-- START Input --

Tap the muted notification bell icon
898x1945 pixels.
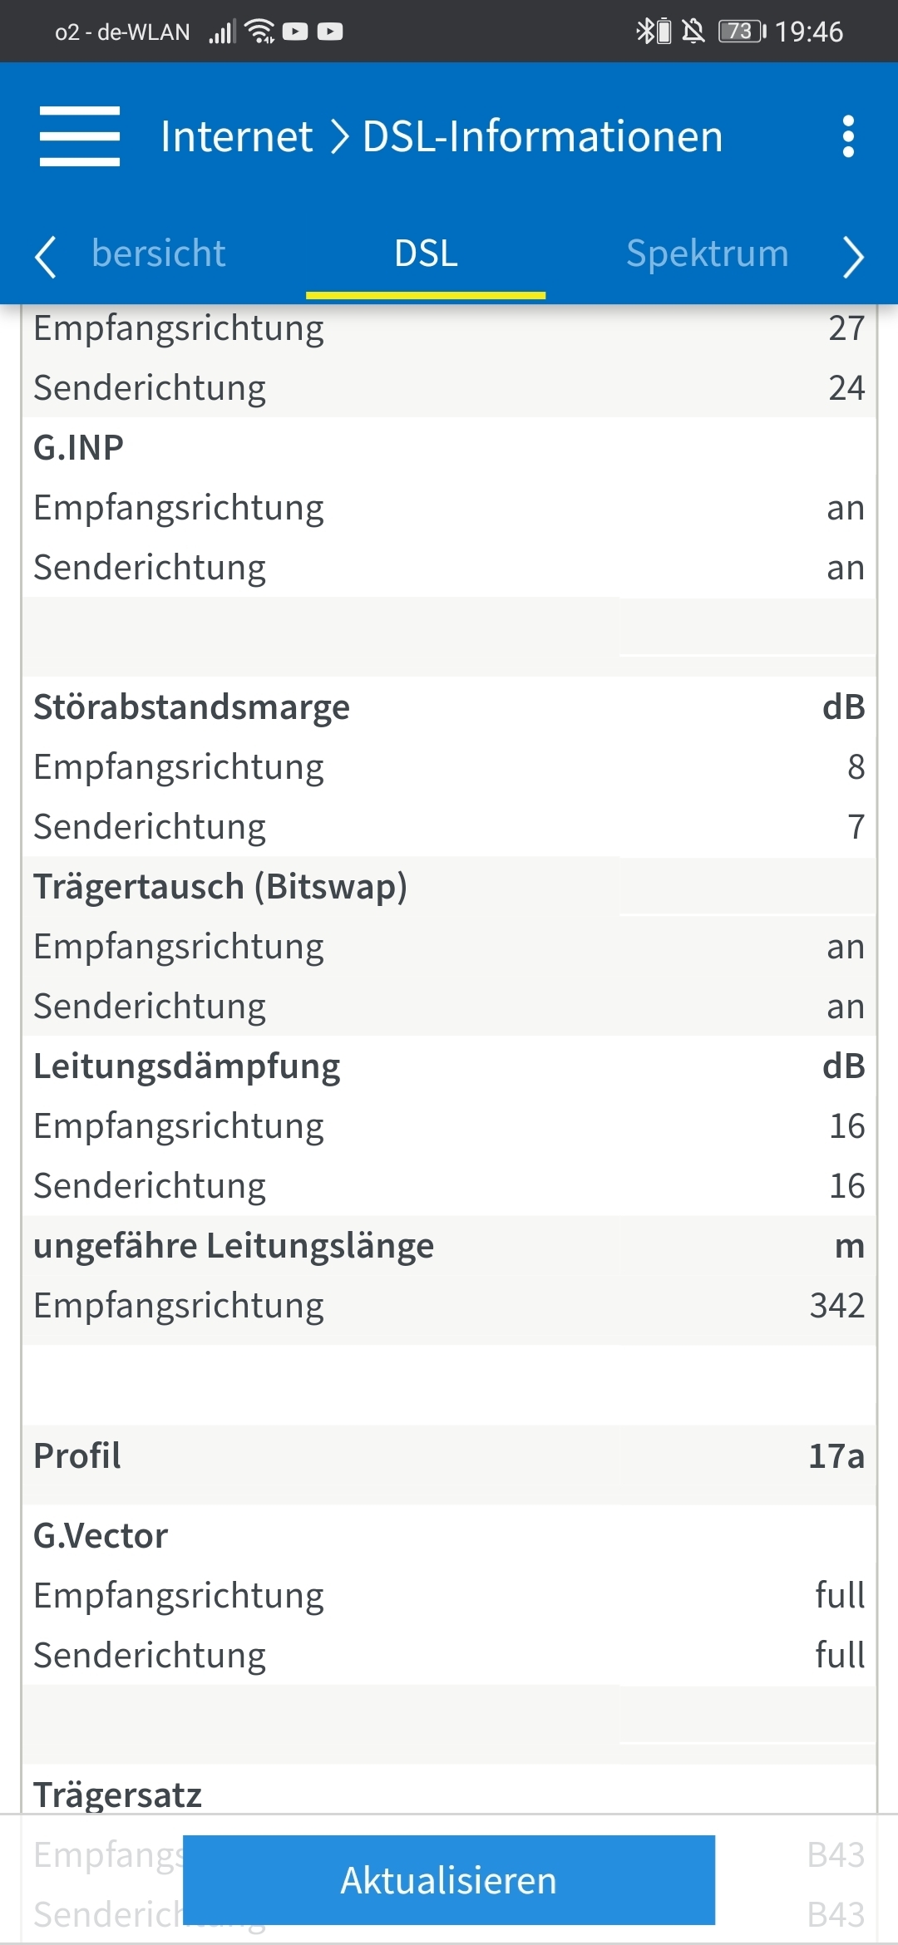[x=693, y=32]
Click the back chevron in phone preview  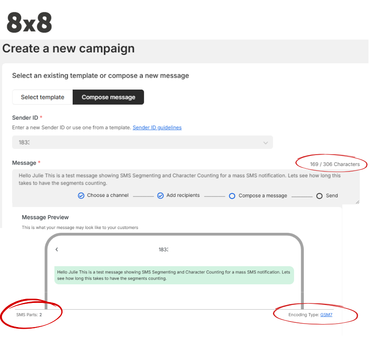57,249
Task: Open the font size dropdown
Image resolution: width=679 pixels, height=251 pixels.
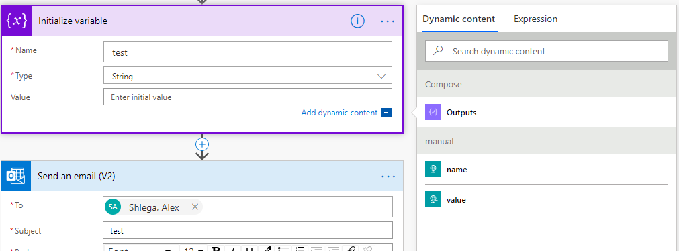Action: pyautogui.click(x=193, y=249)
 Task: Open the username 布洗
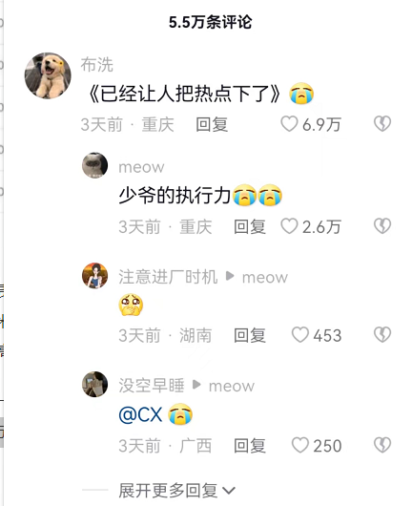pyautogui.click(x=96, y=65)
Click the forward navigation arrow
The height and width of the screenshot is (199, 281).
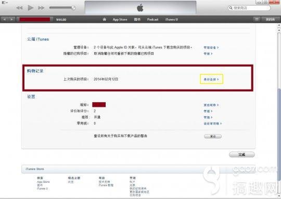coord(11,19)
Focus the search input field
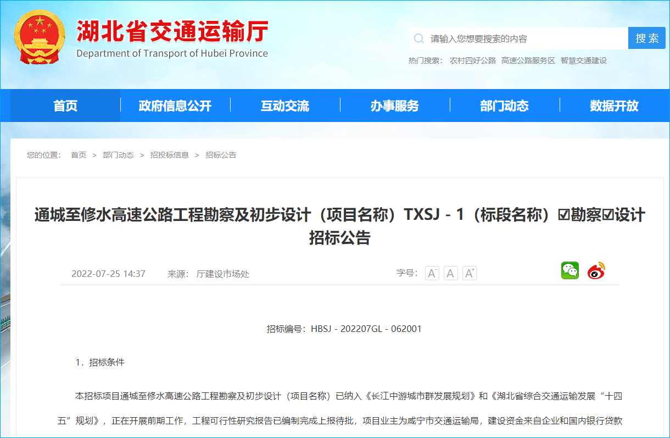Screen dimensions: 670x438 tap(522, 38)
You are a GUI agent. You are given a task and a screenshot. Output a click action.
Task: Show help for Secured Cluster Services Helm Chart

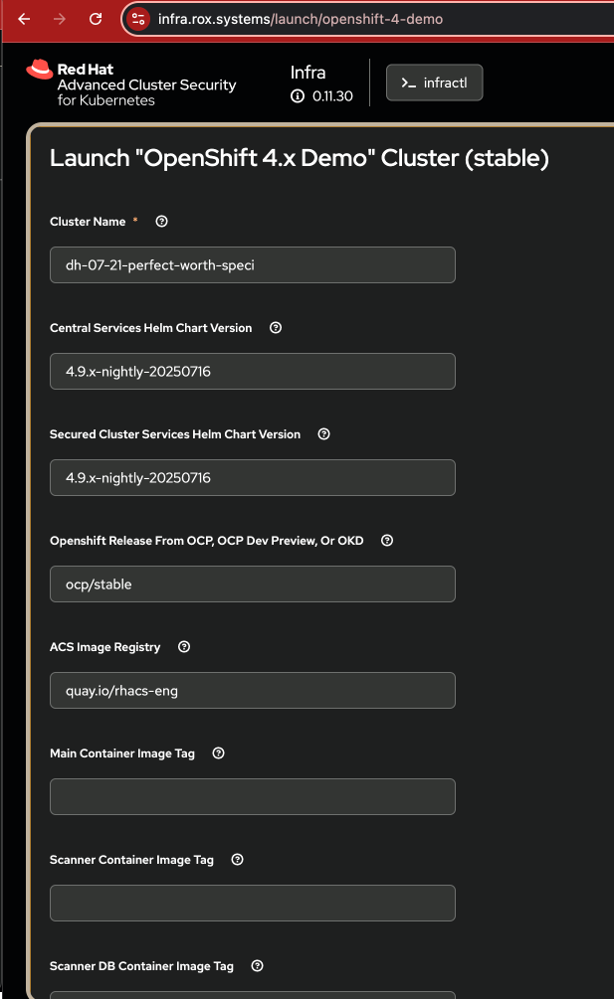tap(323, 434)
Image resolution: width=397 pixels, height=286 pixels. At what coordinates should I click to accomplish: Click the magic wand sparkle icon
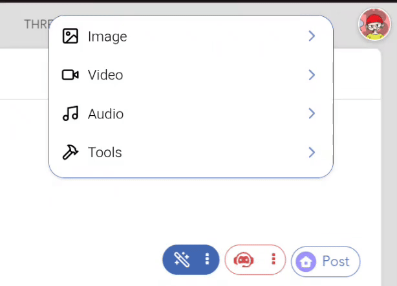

-- END Input --

### Requirement
In the lines from the one containing "Focus the search input field" through the last line, change "search input field" to "search bar" and leave everything else as it is. Write out only those lines, without the pictures.

### Exercise result
Focus the search bar
Screen dimensions: 670x438 tap(522, 38)
You are a GUI agent. You are given a task and a screenshot. Output a click action.
Task: Show help for Secured Cluster Services Helm Chart

tap(323, 434)
Image resolution: width=397 pixels, height=286 pixels. At what coordinates should I click to accomplish: Click the magic wand sparkle icon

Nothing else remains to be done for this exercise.